Alrededor del año 450 a.C., el historiador Heródoto confeccionó su lista de las siete maravillas del mundo y, al describir las pirámides, creó la idea de hordas de esclavos transportando durante años pesados bloques de piedra. Sin embargo, la sospecha de que estuviera equivocado y las pirámides fueran construidas por obreros libres está cobrando cada vez más fuerza en los últimos años.

La base de esta nueva teoría es el Nilo, río caudaloso y arteria vital ya en la antigüedad que se desbordaba periódicamente e inundaba cada año, entre junio y octubre, extensas zonas del país. El lodo del Nilo fue uno de los motivos que permitió el extraordinario avance de la civilización egipcia, puesto que era arrastrado hasta los campos y abonaba la tierra. Por eso las inundaciones no eran percibidas como una catástrofe, sino como una bendición. Cada año, durante estos cuatro meses, el faraón mandaba a la población construir las pirámides para celebrar dicho acontecimiento como se merecía y, probablemente, para mantener ocupado a su pueblo durante el tiempo que duraban las inundaciones. Así se estrechaba también el vínculo entre el pueblo y su gobernante y se ampliaban regularmente los conocimientos en muy diversas materias, lo que, a su vez, redundaba en beneficio de toda la sociedad.

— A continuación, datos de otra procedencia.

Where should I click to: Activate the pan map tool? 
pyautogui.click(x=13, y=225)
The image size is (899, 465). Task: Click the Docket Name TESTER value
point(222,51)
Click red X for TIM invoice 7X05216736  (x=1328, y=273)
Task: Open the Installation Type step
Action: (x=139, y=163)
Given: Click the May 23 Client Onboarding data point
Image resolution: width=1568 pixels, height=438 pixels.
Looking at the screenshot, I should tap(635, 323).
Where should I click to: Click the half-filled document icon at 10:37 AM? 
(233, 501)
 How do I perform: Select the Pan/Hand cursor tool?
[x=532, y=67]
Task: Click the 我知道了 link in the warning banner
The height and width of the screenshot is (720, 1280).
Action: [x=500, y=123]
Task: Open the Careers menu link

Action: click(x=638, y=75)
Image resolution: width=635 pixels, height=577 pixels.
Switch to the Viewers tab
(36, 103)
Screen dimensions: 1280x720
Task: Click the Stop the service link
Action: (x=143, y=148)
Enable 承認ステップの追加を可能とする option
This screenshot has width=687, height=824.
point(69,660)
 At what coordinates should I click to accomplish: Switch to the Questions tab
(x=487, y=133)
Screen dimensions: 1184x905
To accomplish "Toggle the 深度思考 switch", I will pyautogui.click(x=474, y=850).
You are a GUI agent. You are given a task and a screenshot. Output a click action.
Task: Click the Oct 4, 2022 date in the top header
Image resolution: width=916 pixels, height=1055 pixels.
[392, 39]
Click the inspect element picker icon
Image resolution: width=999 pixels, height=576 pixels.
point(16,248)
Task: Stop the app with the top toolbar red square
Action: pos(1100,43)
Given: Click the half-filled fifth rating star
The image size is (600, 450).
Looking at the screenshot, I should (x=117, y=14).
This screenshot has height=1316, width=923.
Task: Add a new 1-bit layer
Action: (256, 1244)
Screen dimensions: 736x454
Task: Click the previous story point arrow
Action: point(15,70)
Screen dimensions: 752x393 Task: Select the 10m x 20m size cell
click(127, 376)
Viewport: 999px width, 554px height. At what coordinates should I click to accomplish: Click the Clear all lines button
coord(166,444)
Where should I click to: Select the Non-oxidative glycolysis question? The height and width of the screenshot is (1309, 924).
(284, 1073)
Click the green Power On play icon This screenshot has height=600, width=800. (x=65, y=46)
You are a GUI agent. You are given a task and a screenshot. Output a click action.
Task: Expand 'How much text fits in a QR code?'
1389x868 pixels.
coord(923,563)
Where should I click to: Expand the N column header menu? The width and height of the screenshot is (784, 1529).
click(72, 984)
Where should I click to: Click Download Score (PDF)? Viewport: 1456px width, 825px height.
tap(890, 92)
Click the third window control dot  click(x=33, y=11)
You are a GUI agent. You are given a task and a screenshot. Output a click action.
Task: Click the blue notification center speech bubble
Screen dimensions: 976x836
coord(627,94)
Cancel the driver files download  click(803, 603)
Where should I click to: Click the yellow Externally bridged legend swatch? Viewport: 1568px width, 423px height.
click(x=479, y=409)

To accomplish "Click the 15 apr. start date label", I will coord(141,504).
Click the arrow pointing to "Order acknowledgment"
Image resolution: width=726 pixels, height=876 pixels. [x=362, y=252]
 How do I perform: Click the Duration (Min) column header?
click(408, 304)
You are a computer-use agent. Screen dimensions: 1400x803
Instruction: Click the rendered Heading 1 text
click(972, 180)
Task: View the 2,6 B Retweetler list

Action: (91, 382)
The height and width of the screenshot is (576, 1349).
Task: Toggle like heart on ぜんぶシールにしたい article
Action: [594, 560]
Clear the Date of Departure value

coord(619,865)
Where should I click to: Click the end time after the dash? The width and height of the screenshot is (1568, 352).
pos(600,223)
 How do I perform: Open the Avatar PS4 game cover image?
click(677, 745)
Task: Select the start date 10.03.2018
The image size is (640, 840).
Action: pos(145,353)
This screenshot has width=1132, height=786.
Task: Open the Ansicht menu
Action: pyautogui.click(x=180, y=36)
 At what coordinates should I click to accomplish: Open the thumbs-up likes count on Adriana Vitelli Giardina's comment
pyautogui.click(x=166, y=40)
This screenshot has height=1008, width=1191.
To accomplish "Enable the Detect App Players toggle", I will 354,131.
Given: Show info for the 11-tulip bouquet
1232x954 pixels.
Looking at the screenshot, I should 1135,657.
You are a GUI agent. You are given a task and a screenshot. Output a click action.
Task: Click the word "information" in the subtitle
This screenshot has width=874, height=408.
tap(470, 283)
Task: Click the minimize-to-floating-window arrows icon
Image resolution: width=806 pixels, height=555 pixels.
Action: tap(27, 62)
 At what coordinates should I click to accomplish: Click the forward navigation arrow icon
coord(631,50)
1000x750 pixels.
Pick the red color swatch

Hoy sabemos que en las obras surgían nuevos oficios o estaba en constante evolución. Los médicos se ocupaban de los heridos y los hallazgos óseos revelan que las fracturas estaban sorprendentemente bien curadas, lo que es una prueba de que la atención médica en las obras era buena. Los panaderos podían intercambiar experiencias mientras proveían a los trabajadores. Además, según parece los capataces dejaron escrito en algunas losas el tiempo que permanecía cada trabajador en la obra.